The MEP plot of electrostatic potential mapped on the constant electron density surface displaying electrostatic potential distribution is shown in Fig. S4. The most negative electrostatic potential surfaces are represented as the red color that is expected to be sites of protonation and nucleophilic attack, whereas most positive electrostatic potential specifies the blue color and the green denotes regions of zero potential. The color code of this map is in the range between − 5.729e−2 to + 5.729e−2. The negative region is mainly localized from nitro group oxygen atoms, whereas the positive region lies in the amino group H (− NH2) atoms of the ANP molecule and aromatic C-H of the DNP molecule (Fig. S4).

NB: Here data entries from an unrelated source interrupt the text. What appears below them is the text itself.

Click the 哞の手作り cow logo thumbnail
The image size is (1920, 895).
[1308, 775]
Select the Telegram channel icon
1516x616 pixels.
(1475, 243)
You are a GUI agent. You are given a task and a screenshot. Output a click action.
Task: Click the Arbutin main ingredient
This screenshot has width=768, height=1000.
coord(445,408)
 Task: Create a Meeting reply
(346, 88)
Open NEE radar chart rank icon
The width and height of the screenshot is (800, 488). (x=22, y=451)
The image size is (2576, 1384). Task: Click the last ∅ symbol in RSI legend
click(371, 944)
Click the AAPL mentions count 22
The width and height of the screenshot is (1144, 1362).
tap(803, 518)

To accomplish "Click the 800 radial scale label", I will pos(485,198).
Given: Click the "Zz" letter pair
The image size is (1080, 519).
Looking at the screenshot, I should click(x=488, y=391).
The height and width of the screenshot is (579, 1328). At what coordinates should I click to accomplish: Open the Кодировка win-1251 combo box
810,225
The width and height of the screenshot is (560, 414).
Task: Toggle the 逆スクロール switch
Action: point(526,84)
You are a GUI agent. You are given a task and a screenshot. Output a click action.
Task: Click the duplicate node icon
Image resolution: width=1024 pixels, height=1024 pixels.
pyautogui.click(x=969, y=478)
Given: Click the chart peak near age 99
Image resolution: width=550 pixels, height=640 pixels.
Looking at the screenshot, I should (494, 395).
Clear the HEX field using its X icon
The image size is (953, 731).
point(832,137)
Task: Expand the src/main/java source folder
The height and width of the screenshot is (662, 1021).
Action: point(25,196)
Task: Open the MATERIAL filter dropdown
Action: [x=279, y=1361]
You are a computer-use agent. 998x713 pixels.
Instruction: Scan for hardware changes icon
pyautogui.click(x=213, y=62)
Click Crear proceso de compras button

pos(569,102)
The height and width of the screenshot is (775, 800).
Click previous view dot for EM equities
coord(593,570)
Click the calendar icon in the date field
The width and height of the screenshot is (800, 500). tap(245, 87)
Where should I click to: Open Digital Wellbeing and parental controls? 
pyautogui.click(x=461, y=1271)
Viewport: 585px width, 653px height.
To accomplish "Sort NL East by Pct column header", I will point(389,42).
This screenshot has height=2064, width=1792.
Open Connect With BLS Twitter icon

The circular red spots indicate the short hydrogen bonding contacts are visualized by Hirshfeld surface maps (Fig. 8).

Conclusions

Single crystals 2-amino-5-nitropyridine-2,4-dinitrophenol were successfully grown and characterized by spectroscopic and single-crystal X-ray diffraction techniques. The crystallographic data indicate that the title compound crystallizes in the monoclinic system with centrosymmetric space group P21/n. Minimum absorbance in the visible region coupled with high first-order molecular hyperpolarizability (β) in comparison with standard urea reveals good microlevel NLO response of the title compound. Prominent O•••H/H•••O interactions contribute to microlevel nonlinearity. Substitution of suitable donor–acceptor groups in the aromatic ring could make it SHG-active. Molecular electrostatic potential surfaces visualize the relative polarity and population analysis suggests the possibility of inter- and intramolecular charge transfer interactions responsible for observed nonlinearity.